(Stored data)
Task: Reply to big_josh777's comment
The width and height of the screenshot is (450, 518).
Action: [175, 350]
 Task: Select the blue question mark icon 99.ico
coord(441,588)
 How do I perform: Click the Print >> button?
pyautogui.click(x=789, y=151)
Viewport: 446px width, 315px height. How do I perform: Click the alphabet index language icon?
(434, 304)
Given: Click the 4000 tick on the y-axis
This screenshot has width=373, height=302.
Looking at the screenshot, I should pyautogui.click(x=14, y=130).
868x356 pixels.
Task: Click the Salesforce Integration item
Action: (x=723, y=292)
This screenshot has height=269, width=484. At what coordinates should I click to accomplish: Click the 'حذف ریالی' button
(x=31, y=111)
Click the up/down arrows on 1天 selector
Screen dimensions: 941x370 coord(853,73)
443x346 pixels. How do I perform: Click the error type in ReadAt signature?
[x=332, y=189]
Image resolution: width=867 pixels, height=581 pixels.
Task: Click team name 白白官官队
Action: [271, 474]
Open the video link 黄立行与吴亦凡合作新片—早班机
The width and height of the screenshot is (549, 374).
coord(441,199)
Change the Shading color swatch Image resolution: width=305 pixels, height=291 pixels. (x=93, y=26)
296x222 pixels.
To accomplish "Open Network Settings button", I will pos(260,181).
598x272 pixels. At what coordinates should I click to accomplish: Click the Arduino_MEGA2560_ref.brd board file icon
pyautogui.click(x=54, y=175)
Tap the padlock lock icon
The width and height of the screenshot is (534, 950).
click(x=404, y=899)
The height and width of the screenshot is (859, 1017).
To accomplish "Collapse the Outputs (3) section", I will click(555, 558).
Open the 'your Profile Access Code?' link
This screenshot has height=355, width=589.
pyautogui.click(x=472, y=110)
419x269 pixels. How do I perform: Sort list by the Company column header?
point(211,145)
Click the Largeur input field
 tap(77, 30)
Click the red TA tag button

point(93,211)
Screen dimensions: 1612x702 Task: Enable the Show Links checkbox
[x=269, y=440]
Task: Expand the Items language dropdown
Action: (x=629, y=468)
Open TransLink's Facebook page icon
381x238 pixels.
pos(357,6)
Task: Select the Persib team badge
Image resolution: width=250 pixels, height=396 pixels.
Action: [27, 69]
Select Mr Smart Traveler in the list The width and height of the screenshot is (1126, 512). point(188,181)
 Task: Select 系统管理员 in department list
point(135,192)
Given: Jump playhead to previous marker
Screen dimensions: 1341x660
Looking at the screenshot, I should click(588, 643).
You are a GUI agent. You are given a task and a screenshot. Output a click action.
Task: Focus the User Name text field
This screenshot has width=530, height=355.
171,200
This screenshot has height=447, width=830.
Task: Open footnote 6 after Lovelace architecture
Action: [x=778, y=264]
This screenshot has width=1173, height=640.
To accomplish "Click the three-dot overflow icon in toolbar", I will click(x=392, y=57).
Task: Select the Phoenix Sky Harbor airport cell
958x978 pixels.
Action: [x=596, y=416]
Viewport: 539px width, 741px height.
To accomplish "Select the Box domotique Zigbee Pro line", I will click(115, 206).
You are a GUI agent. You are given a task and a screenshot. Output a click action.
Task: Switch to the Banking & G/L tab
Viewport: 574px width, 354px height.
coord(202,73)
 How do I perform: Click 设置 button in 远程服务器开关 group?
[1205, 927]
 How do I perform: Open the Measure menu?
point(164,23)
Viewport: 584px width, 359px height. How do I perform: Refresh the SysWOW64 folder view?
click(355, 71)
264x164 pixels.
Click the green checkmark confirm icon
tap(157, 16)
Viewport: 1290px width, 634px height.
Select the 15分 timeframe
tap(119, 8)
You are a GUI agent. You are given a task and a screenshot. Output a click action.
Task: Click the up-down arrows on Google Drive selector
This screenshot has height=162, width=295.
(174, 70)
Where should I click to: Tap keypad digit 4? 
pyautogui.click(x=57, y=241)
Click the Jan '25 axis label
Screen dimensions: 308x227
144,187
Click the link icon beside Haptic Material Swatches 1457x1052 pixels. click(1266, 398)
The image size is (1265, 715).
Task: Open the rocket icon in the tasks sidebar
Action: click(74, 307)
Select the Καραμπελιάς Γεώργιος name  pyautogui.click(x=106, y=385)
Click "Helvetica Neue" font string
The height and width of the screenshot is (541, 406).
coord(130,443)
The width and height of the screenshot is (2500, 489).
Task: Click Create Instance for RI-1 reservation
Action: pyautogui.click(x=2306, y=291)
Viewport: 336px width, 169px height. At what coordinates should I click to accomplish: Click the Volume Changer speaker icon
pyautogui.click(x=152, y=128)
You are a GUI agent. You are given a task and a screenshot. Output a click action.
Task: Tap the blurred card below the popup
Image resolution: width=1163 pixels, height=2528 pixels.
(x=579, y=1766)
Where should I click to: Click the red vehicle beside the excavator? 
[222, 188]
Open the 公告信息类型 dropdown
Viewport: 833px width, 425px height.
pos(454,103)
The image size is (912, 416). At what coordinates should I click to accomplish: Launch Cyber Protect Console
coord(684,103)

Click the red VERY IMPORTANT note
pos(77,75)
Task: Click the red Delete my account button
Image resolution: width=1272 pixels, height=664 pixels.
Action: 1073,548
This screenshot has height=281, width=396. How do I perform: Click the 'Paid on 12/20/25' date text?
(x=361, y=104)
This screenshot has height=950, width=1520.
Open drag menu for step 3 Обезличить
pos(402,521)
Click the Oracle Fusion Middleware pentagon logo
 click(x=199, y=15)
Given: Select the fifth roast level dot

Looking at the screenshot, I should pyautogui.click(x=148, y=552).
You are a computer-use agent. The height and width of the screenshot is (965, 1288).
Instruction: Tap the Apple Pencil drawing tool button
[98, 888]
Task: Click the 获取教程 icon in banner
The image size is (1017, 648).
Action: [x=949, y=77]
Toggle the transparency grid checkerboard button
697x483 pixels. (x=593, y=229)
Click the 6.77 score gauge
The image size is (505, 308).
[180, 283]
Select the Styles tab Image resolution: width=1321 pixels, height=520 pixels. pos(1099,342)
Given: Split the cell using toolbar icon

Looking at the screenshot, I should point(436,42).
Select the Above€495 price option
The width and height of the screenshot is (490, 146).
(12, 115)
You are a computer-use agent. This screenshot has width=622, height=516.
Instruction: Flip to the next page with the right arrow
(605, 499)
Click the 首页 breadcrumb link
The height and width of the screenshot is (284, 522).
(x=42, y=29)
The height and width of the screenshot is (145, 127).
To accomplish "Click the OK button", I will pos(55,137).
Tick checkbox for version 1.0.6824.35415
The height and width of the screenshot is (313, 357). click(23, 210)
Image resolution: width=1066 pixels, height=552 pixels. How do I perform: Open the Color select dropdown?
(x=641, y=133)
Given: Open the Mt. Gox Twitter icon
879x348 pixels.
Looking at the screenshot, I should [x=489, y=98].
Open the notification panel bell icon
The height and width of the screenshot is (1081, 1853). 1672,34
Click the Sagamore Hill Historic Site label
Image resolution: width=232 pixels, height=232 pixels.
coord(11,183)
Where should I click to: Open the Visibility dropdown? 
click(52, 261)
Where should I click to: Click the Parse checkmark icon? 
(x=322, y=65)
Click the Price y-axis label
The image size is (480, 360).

(TASK OBJECTIVE):
What are the lines from the one with "Image resolution: width=1066" through the end of the records above? Set them down exactly, both ends included, and nothing else.

(WRITTEN SOLUTION):
Image resolution: width=1066 pixels, height=552 pixels. How do I perform: Open the Color select dropdown?
(x=641, y=133)
Given: Open the Mt. Gox Twitter icon
879x348 pixels.
Looking at the screenshot, I should [x=489, y=98].
Open the notification panel bell icon
The height and width of the screenshot is (1081, 1853). 1672,34
Click the Sagamore Hill Historic Site label
Image resolution: width=232 pixels, height=232 pixels.
coord(11,183)
Where should I click to: Open the Visibility dropdown? 
click(52, 261)
Where should I click to: Click the Parse checkmark icon? 
(x=322, y=65)
Click the Price y-axis label
The image size is (480, 360).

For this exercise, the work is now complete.